Neptune, some 30 times more distant from the sun than Earth, is difficult to observe. Although astronomers have been able to estimate that the planet has 17 times the mass and four times the volume of Earth, many characteristics, such as rotation rate, are hard to pin down.
Even now, the Kitt Peak astronomers face a basic uncertainty. Their IR observations, made with the observatory's 1.3-meter telescope, can only detect movement of the planet's cloud tops. The surface itself can't be seen. Since the clouds travel at varying speeds, the astronomers can't pin down the rotation rate exactly and have to live with that 24-minute uncertainty.
There are other such elementary questions which astronomers now are trying to answer with studies that strain the limits of what can be observed from Earth. Does Neptune's orbital motion suggest the presence of a 10th planet, yet to be discovered? Does Neptune have rings as Jupiter and Uranus, as well as Saturn, now are known to possess?

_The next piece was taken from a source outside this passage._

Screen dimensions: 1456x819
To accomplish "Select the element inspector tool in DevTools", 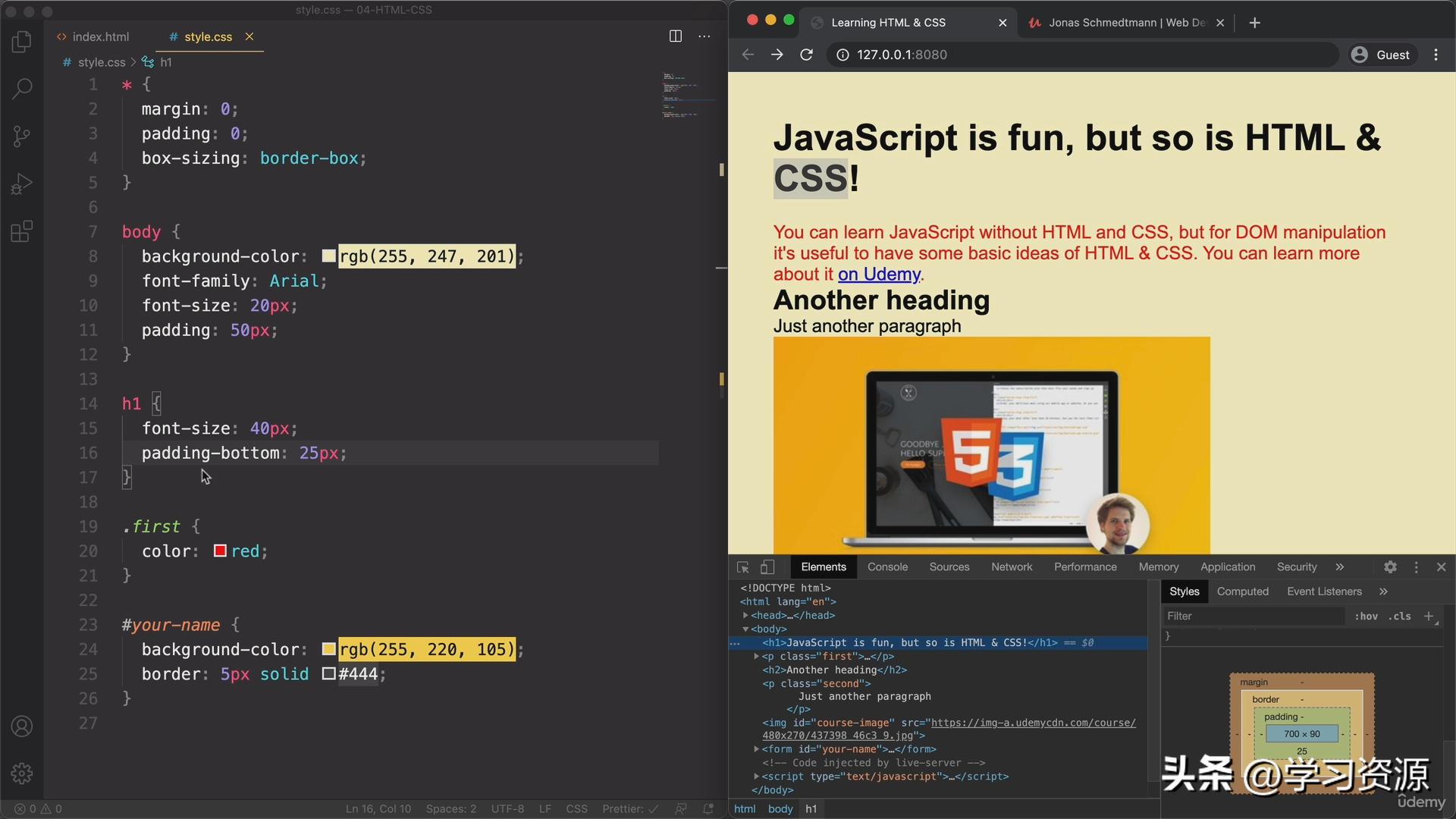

This past spring and summer, several scientists have been looking for signs of such rings. The results, while negative, are tantalizing. They are sensitive enough to rule out any prominent ring system such as that of Saturn, yet not sensitive enough to detect a faint ring such as that of Jupiter.
On May 10, for example, James Elliot of the Massachussetts Institute of Technology, one of the discoverers of the Uranian rings, coordinated a netwook for six telescopes at several sites in the Northern and Southern Hemispheres as Neptune passed close to the position of a star. As in the case of Uranus, it was hoped that any ring system would show up as an unusual winking of that star as it was eclipsed by the rings. No suspicious flickers that could definitely be attributed to rings were observed. A second such observation May 24, made by Jay Elias at Cerro Tololo Observatory in Chile, was likewise negative.
Better studies can be made in 1983 when detectability will improve by a factor of two. However, it already appears that any ring system would be tenuous at best. A thin ring is very hard to detect from Earth. That of Jupiter can't be seen at all. Perhaps if Voyager 2 makes in working condition late in this decade, some of these questions can be cleared up. Meanwhile, at least the rotation rate of this mysteriuos planet is better known.